Task brief:
The entries below contain a line with "1101x367 pixels." and a line with "Task: Toggle the Include empty values switch". Quote exactly those two lines and all lines between them.

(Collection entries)
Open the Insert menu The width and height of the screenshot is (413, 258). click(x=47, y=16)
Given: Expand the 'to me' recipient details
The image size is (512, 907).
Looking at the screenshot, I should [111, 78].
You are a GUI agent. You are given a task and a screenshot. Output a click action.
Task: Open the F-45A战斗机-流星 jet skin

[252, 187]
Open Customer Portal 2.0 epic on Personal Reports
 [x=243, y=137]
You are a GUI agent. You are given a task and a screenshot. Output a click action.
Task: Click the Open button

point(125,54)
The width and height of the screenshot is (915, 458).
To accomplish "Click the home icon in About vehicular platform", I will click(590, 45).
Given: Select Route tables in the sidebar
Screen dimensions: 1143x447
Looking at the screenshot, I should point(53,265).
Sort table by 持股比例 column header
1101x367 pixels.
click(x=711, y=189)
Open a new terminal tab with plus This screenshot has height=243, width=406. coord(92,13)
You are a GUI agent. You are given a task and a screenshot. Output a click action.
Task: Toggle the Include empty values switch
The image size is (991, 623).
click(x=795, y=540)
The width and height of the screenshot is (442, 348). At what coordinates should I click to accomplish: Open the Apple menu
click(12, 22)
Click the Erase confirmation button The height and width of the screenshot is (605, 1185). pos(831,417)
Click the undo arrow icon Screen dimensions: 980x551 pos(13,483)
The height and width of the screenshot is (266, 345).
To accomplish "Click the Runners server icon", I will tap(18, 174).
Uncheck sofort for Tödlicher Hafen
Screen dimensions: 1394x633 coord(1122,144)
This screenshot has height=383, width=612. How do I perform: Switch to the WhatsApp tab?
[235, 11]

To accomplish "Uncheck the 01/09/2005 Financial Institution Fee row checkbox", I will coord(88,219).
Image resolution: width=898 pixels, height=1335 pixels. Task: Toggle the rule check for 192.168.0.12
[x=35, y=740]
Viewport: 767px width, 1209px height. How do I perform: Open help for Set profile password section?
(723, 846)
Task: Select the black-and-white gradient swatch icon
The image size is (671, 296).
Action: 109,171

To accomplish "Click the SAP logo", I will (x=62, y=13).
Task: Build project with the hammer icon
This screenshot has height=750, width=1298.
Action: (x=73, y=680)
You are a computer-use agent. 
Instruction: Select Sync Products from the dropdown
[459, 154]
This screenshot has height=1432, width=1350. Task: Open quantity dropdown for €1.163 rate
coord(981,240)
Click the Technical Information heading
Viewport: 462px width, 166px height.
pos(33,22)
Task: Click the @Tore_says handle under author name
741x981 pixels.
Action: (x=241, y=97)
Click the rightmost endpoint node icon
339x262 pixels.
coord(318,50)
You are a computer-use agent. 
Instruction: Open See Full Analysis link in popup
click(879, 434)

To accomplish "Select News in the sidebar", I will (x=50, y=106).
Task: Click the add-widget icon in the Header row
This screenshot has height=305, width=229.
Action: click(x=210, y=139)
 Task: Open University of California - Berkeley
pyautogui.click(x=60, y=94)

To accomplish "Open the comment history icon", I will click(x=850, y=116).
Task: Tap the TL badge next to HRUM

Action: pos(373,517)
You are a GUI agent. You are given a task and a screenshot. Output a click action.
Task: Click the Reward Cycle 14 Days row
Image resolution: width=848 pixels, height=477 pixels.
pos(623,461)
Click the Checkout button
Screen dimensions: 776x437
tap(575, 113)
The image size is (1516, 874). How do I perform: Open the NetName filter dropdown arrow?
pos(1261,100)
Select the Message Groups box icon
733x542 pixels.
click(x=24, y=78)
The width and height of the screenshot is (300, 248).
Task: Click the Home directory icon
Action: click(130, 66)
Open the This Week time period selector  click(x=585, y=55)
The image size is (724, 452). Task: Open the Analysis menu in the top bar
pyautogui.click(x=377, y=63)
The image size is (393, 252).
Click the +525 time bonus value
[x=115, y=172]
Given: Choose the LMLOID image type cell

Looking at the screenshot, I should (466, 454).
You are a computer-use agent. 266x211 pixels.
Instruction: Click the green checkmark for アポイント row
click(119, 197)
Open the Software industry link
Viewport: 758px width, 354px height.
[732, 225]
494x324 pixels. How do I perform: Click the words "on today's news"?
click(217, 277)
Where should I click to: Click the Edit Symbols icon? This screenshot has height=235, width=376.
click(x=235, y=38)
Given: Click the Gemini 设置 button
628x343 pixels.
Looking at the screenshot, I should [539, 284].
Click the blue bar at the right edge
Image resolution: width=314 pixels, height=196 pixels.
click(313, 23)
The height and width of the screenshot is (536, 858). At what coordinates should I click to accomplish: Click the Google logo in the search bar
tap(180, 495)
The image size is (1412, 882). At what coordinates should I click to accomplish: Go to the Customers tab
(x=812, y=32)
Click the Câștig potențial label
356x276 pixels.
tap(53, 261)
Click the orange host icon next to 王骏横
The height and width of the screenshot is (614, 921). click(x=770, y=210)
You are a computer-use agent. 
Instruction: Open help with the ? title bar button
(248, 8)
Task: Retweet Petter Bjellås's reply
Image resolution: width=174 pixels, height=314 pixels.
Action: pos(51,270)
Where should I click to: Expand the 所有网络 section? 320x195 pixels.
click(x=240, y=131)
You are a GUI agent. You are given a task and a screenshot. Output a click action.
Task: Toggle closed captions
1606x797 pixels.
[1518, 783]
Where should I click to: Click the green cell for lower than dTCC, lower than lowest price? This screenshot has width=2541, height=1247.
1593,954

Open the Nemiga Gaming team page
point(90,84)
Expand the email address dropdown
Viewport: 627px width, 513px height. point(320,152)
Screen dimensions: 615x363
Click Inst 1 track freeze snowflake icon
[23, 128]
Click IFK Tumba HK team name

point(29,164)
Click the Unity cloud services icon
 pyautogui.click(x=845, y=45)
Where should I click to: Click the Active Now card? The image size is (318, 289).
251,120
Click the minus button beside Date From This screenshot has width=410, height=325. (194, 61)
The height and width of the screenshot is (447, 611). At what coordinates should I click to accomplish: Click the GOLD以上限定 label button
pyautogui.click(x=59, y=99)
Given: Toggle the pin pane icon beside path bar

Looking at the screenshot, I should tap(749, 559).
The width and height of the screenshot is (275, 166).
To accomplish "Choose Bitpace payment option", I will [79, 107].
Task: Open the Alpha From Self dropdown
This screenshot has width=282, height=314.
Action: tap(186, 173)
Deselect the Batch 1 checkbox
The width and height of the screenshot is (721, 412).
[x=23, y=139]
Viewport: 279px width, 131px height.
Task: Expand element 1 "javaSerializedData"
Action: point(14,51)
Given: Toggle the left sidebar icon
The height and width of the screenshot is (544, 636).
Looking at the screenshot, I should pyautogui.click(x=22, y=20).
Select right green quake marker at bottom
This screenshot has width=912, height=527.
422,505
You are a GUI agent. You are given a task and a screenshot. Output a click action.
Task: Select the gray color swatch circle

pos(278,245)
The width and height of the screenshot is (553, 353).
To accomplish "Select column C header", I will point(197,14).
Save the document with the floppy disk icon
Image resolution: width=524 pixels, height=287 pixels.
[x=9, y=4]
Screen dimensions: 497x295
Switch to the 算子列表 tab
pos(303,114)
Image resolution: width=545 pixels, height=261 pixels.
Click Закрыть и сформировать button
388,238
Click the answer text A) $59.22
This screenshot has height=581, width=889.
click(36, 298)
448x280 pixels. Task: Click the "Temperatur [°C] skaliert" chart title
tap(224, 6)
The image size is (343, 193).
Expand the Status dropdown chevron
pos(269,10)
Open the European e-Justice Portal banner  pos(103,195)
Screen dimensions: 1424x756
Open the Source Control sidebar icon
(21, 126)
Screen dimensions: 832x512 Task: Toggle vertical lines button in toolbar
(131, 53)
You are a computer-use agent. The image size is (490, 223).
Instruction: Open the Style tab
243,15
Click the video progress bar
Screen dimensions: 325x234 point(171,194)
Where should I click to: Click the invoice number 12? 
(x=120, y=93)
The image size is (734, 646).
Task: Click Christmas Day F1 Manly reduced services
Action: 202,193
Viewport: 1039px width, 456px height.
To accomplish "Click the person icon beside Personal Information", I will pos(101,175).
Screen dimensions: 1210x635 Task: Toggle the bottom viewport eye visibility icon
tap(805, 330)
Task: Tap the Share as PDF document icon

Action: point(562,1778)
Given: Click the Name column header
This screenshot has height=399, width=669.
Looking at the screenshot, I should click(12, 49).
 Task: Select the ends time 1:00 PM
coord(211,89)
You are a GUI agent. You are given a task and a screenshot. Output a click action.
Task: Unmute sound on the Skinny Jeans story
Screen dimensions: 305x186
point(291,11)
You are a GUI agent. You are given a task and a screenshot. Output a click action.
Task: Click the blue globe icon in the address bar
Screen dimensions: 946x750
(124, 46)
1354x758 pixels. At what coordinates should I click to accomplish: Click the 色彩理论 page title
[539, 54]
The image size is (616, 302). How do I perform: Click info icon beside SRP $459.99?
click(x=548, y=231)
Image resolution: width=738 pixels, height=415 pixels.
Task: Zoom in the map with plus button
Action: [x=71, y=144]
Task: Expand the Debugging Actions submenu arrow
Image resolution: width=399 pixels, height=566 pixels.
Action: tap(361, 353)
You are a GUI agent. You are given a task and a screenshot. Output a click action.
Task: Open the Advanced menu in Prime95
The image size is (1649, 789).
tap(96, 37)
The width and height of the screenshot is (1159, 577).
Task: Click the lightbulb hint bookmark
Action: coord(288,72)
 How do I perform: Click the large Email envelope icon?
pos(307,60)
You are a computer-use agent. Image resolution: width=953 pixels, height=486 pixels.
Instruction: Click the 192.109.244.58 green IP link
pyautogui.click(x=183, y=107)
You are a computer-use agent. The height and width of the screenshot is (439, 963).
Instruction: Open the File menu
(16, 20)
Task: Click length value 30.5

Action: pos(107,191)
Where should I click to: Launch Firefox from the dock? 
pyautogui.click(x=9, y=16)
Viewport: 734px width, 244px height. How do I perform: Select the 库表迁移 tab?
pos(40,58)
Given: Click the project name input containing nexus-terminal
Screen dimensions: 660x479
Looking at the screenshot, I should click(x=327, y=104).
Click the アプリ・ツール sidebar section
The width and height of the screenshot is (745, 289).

Answer for this exercise:
1101x367 pixels.
click(x=711, y=189)
Open a new terminal tab with plus This screenshot has height=243, width=406. coord(92,13)
You are a GUI agent. You are given a task and a screenshot. Output a click action.
Task: Toggle the Include empty values switch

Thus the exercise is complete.